**Gestellte Aufgabe 1**: Geben Sie aus den Einträgen die Zeilen von der Zeile mit "This screenshot has height=952, width=1259." bis einschließlich der Zeile mit "Action: point(398,252)" wortgetreu wieder.

**Vorgegebener Text**:
----
DaZ unterrichten: Fachwissen, Fehler und Fantasiesprache

Bildungsreferentin Carola Mundo über die sinnvolle Gestaltung des Unterrichts von Deutsch als Zweitsprache (DaZ)

Grammatikregeln, Wortschatz und Satzbau sind längst nicht alles. Für Carola Mundo kommt es auf einen ganzheitlichen Ansatz an – darin haben neben solidem Fachwissen auch Spielerisches, Gestik, Mimik und eine offene Fehlerkultur ihren Platz. Zu verstehen, wie wir eine fremde Sprache erlernen, hilft dabei. Ihr Wissen und ihre Erfahrungen gibt Carola Mundo in Fortbildungen an Pädagog/-innen und Ehrenamtliche weiter. Seit gut zehn Jahren führt sie selbst erfolgreich Lernprojekte für Grundschulkinder mit Förderbedarf durch.

Kinder und Erwachsener betrachten einen Globus in einer Bibliothek.
Bild: Shutterstock.com/wavebreakmedia

Interview mit Carola Mundo

Frau Mundo, Ihre Workshops für Lehrer/-innen in Willkommens- bzw. Intensivklassen sind sehr beliebt: Sie verknüpfen darin linguistisches Fachwissen mit praktischen, handlungsorientieren Übungen. Wie ist Ihre Herangehensweise?
----
Einträge zur Position von Wörtern und Elementen

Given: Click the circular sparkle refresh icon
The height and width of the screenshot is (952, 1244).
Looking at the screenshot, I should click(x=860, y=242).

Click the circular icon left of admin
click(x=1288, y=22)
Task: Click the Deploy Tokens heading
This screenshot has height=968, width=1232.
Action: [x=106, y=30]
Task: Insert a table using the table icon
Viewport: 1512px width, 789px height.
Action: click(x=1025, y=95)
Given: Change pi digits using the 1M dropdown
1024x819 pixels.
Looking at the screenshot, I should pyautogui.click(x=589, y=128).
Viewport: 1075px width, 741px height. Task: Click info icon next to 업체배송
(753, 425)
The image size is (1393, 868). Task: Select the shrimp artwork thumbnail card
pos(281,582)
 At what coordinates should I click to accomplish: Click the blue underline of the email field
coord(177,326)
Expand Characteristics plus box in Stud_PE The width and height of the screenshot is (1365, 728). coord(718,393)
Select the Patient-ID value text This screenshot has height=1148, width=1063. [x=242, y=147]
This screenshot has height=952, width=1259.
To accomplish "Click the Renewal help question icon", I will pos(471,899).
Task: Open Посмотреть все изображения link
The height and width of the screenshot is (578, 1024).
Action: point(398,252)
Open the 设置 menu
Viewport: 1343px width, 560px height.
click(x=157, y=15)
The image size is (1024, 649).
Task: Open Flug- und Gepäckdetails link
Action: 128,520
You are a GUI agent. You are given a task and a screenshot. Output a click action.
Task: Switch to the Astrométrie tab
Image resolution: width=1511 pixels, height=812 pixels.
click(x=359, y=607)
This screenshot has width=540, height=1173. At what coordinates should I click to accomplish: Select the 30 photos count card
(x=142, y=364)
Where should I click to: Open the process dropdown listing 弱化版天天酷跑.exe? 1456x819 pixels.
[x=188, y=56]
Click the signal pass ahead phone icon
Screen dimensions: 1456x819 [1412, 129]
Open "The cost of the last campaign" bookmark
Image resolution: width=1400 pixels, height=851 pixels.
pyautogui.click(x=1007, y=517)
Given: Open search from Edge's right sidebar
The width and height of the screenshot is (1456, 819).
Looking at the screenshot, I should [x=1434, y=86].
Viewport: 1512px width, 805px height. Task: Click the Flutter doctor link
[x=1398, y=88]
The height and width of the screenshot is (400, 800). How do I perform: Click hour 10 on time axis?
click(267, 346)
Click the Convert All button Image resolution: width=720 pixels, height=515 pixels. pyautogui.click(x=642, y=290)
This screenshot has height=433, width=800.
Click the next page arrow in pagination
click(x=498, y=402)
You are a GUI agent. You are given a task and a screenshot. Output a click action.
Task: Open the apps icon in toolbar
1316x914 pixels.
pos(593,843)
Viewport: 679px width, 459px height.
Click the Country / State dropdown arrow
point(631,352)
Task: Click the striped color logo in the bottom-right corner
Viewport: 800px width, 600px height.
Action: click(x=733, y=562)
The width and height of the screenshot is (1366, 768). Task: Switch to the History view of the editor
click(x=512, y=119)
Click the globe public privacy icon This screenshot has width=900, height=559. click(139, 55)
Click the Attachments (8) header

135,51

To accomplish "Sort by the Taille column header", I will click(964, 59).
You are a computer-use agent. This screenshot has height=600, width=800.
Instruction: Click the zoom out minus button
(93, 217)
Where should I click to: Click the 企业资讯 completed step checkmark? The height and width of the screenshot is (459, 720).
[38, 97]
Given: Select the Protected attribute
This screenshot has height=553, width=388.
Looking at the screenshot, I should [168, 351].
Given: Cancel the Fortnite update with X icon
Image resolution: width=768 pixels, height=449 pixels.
----
**Gestellte Aufgabe 2**: Schreiben Sie aus dem Text über den DaZ-Unterricht die Stelle von "Grammatikregeln, Wortschatz und" bis einschließlich "mit Förderbedarf durch." unverändert ab.

**Schriftliche Antwort 1**:
This screenshot has height=952, width=1259.
To accomplish "Click the Renewal help question icon", I will pos(471,899).
Task: Open Посмотреть все изображения link
The height and width of the screenshot is (578, 1024).
Action: point(398,252)

**Schriftliche Antwort 2**:
Grammatikregeln, Wortschatz und Satzbau sind längst nicht alles. Für Carola Mundo kommt es auf einen ganzheitlichen Ansatz an – darin haben neben solidem Fachwissen auch Spielerisches, Gestik, Mimik und eine offene Fehlerkultur ihren Platz. Zu verstehen, wie wir eine fremde Sprache erlernen, hilft dabei. Ihr Wissen und ihre Erfahrungen gibt Carola Mundo in Fortbildungen an Pädagog/-innen und Ehrenamtliche weiter. Seit gut zehn Jahren führt sie selbst erfolgreich Lernprojekte für Grundschulkinder mit Förderbedarf durch.